There were several limitations of this study. Firstly, even though the study sample was relatively large, this was only a small proportion of the total dataset from the Boston Birth Cohort due to only this portion having maternal and cord metabolite data. Secondly, the main analysis of the study focused on tertiles of BCAA scores and the authors were unable to perform more refined dose-response analyses due to the sample size constraints. Thirdly, instead of measuring absolute BCAA levels, the authors measured relative intensities. Therefore, further analysis using absolute concentrations of BCAA is required to understand the optimal levels for healthy neurodevelopment. Finally, the maternal blood samples were collected between 24–72 hours post-delivery and so may reflect stress-related changes or medication effects at the time of delivery, which could have affected protein homeostasis (Panjwani et al, 2019).
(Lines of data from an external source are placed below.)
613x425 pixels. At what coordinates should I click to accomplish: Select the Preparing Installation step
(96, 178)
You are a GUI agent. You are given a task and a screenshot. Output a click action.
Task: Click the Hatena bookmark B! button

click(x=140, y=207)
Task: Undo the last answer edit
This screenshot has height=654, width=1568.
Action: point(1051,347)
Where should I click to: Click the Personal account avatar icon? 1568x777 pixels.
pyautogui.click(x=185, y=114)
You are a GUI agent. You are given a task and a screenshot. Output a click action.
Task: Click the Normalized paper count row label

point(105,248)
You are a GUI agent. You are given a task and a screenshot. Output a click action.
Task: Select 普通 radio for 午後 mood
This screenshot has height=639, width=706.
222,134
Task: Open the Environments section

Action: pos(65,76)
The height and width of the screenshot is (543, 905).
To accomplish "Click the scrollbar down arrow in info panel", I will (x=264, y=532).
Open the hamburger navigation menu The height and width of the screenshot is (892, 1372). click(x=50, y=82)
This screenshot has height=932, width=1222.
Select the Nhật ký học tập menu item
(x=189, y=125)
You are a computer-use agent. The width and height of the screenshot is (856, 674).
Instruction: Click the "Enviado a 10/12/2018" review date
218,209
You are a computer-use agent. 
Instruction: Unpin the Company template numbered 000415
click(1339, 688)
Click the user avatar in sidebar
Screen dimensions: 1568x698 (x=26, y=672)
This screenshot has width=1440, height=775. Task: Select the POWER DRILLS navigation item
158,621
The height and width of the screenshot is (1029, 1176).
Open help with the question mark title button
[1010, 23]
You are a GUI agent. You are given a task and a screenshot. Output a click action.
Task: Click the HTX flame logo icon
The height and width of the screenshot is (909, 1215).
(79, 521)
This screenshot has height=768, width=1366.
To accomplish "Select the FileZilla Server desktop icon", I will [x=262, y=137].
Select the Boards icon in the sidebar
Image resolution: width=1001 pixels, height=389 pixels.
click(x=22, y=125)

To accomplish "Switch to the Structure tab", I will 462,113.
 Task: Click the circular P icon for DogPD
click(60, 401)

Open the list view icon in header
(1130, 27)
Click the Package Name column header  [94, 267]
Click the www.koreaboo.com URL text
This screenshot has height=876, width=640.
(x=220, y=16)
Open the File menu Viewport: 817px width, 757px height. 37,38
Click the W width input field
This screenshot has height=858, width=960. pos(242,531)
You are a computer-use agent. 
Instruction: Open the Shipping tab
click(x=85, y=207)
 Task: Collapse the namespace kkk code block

In summary, the authors noted an association between higher BCAA levels in cord blood, but not maternal blood, and greater risk of ADHD diagnosis in children. There was no significant relationship between cord and maternal BCAA and the risk of childhood ADHD. Overall, the results suggest that higher cord BCAA levels may signal an underlying mechanism that could be contributing to ADHD development. The authors suggested that further investigations are required to confirm the findings of this study and explain the mechanisms behind prenatal BCAA levels and ADHD pathophysiology.
*The Boston Birth Cohort is an ongoing study at the Boston Medical Centre that monitors births within a predominantly urban, low-income, US minority population
†Exclusion criteria for the study included: mothers with multiple gestation pregnancies, pregnancies due to in vitro fertilisation, and babies with chromosomal abnormalities or major birth defects
‡Maternal covariates included: age at delivery, race/ethnicity, parity, smoking during pregnancy and education
§Child covariates included: child’s sex, preterm and birthweight
Anand NS, Ji Y, Wang G, et al. Maternal and cord plasma branched-chain amino acids and child risk of attention-deficit hyperactivity disorder: a prospective birth cohort study. J Child Psychol Psychiatry 2020; Epub ahead of print.
Panjwani AA, Ji Y, Fahey JW, et al. Maternal obesity/diabetes, plasma branched-chain amino acids (BCAAs), and autism spectrum disorder risk in urban low-income children: evidence of sex difference. Autism Res 2019; 12: 1562-1573.